En dehors de son centre de recherche, Makoto vivait simplement dans une petite maison en bordure du village. Elle était très appréciée de tous, en particulier des enfants.

Comme pour Tomoe, Yume et Ime considérèrent Makoto comme une grande sœur, rôle qu’elle accepta avec une grande joie.

On pouvait souvent la trouver, un livre à la main, assise sous le cerisier de la place centrale du village.

Elle avait tissé une forte amitié avec Asuka et Tomoe, partageant régulièrement des moments autour d’une tasse de thé dans le jardin du sanctuaire, ou venant me rendre visite pour discuter de mes recherches sur le Néant.

Un jour d’un calme presque irréel, je me trouvais aux côtés de Makoto, penché sur nos recherches autour du Néant. Dans le silence complice de l’étude, je lui ouvris mon cœur : je lui confiai que la colère sourde, celle qui me rongeait depuis le jour où j’avais ôté la vie à son amie, accumulée à toutes les âmes que j’ai du prendre depuis que je suis un kami, s’était enfin apaisée… ou du moins, s’était tue.

Je lui jurai, d’un serment né de mes entrailles, que jamais plus je ne plongerais quiconque dans une telle obscurité. Car si elle avait su me pardonner, moi, je ne le pouvais. Mon cœur, marqué au fer de la culpabilité, refusait l’oubli.

Makoto m’écouta en silence. Puis, d’une voix douce comme une pluie d’automne, elle me dit que, malgré mes fautes, malgré le fardeau porté pour protéger les Mondes, certains, ici, savaient. Ils savaient pourquoi j’avais agi. Et ils ne m’aimaient pas pour ce que j’avais fait, mais pour ce que j’étais. Parmi eux, il en existait trois — trois cœurs purs — prêts à déposer un baume sur mes blessures les plus anciennes, à effleurer la douleur avec l’amour comme seul remède.

Mon regard dériva alors vers le jardin, ouvert sur l’extérieur comme un souffle de paix. Là, sous la lumière dorée, je vis Asuka jouer avec les petites jumelles. Leurs rires s’élevaient comme des clochettes dans le vent.

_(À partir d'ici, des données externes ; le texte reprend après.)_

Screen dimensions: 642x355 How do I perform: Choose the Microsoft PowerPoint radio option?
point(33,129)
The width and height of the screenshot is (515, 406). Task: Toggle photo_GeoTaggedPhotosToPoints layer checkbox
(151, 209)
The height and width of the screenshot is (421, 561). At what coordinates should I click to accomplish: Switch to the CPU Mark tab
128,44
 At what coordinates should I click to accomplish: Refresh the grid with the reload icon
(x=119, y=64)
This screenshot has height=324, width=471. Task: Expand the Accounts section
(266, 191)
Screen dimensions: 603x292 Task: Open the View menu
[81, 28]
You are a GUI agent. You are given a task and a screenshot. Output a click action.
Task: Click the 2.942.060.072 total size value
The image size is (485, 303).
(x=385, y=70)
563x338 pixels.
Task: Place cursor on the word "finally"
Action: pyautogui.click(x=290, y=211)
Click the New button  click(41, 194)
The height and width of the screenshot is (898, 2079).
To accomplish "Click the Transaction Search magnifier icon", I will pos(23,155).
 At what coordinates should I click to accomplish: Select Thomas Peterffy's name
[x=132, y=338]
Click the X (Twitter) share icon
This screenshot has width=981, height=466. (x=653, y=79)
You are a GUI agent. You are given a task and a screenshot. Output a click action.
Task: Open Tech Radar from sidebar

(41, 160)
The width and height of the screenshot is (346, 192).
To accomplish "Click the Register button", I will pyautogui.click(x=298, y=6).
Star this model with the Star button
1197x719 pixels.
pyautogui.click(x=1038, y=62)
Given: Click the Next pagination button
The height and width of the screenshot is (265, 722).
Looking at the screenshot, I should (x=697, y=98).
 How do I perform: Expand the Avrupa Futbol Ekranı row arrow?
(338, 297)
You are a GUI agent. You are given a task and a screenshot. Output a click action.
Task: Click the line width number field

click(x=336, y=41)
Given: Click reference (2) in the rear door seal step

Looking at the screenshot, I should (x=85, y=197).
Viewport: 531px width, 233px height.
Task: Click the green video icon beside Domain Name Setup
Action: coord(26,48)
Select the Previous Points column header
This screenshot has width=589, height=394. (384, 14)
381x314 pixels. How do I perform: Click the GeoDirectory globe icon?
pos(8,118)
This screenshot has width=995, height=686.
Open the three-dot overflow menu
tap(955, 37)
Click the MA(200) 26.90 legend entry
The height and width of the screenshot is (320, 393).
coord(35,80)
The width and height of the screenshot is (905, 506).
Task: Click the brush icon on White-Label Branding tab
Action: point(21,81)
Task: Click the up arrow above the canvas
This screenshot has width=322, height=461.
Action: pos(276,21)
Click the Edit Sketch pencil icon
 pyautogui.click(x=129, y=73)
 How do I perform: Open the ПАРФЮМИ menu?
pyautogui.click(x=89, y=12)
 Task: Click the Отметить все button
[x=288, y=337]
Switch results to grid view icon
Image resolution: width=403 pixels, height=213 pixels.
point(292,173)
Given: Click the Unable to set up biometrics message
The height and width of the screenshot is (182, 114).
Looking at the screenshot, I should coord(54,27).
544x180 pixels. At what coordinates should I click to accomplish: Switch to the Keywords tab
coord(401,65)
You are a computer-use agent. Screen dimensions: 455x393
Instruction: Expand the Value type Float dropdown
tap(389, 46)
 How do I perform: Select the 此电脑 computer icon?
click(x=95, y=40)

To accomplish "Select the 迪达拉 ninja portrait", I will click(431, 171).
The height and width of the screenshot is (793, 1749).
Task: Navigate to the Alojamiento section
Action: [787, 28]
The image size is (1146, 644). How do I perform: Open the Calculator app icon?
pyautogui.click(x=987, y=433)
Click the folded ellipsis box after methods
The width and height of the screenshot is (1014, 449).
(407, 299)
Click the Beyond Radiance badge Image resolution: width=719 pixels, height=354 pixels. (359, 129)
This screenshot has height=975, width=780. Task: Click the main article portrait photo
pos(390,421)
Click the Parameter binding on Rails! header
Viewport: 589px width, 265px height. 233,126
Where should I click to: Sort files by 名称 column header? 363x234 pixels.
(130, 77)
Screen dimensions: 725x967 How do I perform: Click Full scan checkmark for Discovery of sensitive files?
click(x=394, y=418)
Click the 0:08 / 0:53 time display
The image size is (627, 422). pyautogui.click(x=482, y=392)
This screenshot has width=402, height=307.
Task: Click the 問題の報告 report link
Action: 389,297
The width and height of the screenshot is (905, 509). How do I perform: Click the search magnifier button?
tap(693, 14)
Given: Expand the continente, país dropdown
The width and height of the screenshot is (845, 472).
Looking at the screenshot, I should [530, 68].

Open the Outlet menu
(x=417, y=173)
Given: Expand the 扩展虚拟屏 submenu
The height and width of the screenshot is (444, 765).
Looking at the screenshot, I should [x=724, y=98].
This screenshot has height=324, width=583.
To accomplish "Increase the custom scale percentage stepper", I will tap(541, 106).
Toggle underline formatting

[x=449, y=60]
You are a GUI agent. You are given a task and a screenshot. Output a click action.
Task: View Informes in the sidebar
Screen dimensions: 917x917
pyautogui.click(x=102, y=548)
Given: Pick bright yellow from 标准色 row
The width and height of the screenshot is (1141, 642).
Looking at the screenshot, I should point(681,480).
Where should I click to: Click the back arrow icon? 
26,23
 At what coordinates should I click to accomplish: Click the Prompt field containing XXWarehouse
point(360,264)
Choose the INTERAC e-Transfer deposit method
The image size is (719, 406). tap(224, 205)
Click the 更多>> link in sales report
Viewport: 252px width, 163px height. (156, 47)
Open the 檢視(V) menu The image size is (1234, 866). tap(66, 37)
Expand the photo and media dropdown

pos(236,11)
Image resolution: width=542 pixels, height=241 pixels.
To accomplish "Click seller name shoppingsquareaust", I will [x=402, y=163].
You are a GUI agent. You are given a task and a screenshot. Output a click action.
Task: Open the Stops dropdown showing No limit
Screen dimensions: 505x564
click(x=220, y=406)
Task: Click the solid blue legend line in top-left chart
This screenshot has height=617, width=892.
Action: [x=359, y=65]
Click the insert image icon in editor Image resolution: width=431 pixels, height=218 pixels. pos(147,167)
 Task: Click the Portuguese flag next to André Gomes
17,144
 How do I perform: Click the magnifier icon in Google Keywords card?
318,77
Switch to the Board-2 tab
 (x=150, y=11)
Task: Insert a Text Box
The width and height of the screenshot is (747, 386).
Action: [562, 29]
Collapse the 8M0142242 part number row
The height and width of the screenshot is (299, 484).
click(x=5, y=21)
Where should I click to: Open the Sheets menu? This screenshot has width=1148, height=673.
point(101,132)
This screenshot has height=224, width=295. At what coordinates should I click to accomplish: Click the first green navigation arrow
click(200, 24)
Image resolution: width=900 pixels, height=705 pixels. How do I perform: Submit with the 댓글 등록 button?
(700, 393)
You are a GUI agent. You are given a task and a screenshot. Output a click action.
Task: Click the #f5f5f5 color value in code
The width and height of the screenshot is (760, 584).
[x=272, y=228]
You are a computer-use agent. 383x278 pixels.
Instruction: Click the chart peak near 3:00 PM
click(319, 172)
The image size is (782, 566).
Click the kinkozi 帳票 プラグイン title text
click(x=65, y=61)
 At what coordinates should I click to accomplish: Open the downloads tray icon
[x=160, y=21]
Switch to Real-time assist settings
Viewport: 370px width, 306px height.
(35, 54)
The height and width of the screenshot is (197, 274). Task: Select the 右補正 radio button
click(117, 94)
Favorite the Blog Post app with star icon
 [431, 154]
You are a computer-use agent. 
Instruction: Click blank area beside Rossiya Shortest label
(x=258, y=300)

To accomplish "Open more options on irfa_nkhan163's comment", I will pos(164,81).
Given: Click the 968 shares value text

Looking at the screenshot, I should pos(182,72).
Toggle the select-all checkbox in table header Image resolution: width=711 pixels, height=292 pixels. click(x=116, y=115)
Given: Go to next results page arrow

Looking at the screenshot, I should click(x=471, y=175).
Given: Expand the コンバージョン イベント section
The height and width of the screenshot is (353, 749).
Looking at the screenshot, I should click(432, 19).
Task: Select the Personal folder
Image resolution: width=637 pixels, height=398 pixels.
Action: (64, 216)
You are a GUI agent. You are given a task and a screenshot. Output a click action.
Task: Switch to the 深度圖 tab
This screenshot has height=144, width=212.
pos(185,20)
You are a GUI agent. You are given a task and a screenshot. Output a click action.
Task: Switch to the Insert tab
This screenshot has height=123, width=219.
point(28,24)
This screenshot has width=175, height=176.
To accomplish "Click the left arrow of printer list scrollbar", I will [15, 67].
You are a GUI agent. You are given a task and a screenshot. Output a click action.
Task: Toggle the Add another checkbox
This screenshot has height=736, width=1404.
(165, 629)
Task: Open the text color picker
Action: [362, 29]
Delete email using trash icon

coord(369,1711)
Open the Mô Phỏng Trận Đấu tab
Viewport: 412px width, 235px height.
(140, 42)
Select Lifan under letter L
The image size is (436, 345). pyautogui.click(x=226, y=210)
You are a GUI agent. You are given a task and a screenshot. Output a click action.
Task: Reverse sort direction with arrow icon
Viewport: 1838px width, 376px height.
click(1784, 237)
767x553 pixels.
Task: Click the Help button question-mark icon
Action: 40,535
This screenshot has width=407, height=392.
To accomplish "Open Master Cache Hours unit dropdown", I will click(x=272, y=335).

Et lorsque ma gardienne tourna les yeux vers moi, son sourire me frappa de plein fouet — lumineux, absolu. Ce simple geste, ce regard empli d’évidence, me murmura une vérité profonde : tant qu’elles seront là, je ne serai jamais seul dans l’ombre. Car elles sont la lumière qui adoucit mes ténèbres, les mains qui retiennent mon cœur avant qu’il ne sombre.